Ten years ago today, virus writer David Smith unleashed
Melissa, a worm that changed the security landscape.
Allegedly named after a lap dancer Smith met in Florida, the
Melissa virus sent an infected e-mail entitled "Here is that
document you asked for ... don't show anyone else;-)" . The virus
sent copies of itself through Microsoft Outlook to the first 50
e-mail addresses on each victim's mailing list.
The worm quickly spread around the world,
overloading e-mail servers and preventing many businesses from
using e-mail. According to Wikipedia, companies such as Microsoft,
Intel, Lockheed Martin and Lucent Technologies were forced to shut
down their e-mail gateways due to the vast amount of e-mail the
virus was generating.
Melissa caused £55m of damage. Smith was
imprisoned for 20 months and fined $5,000.
Antivirus gateway service MessageLabs, now owned by Symantec,
was one of the first services to spot the attack. "Melissa was the
virus equivalent of the supermodels from the 1990s, known by one
name and iconic within the industry," said Alex Shipp, senior
director, emerging anti-malware technologies for MessageLabs
services.
Shipp said Melissa was the first mass-mailing virus that
succeeded. "The social engineering side of it was good, due to the
sex angle which lured people in."
Melissa was a big wake-up call for the anti-virus industry.

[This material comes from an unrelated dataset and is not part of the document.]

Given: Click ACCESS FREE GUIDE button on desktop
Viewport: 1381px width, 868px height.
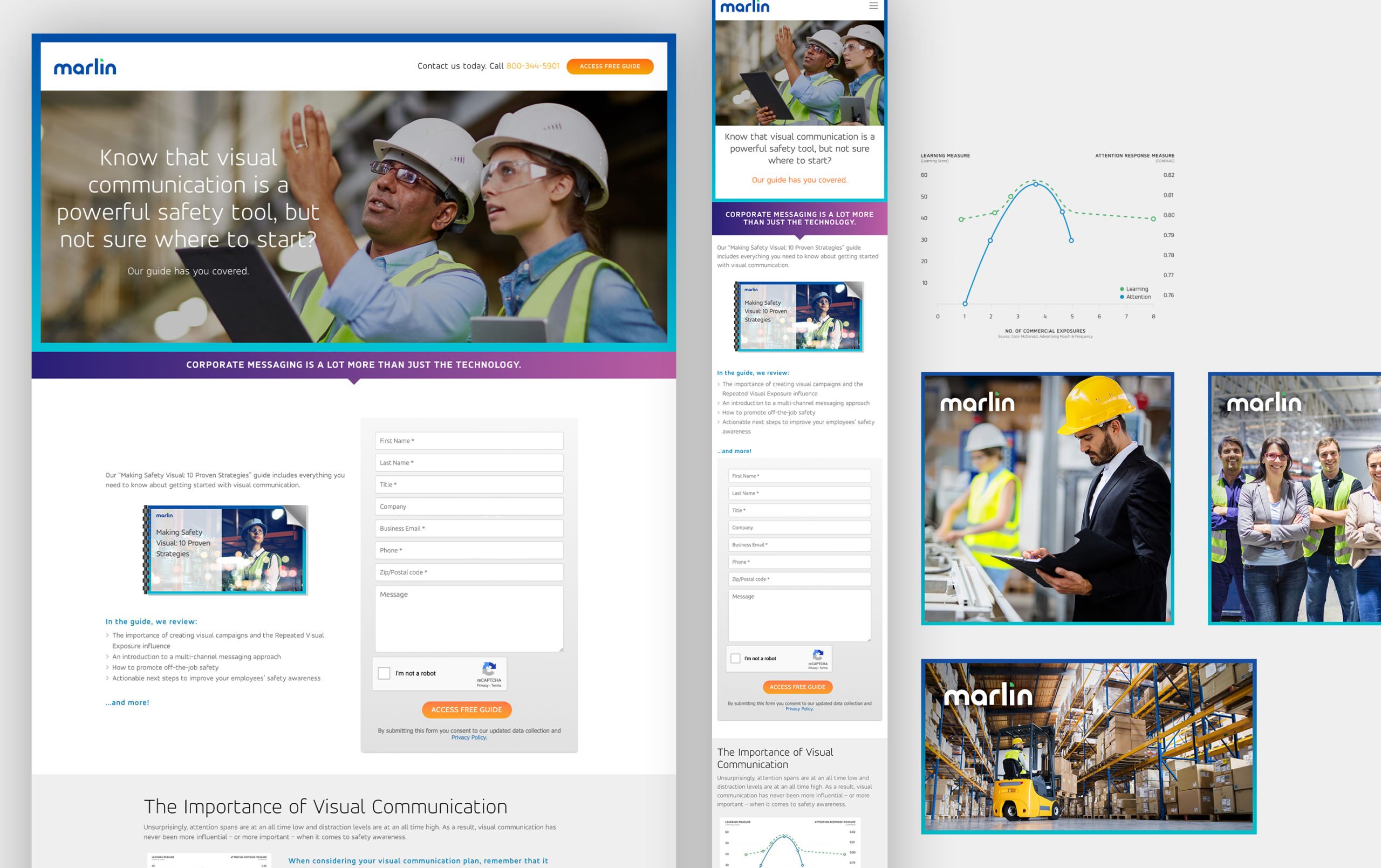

"Before Melissa, we updated patches once a day. Luckily it first
struck in the US and we had our signatures in place by the time
Melissa came to the UK. However, we realised we needed to put in
place automatic updates to install virus signatures every five
minutes."
This became a turning point for MessageLabs, according to Shipp.
"MessageLabs took off because of the fall-out from Melissa. Before
Melissa, anti-virus companies told big scare stories about viruses;
after Melissa, viruses became mainstream."
MessageLabs realised that signature-based anti-virus protection
would be inappropriate if a virus attack occurred before a
signature file could be created. "We decided to focus on heuristic
analysis instead of signature-based anti-virus. Our first major
virus with heuristic analysis was Love Bug in 2000."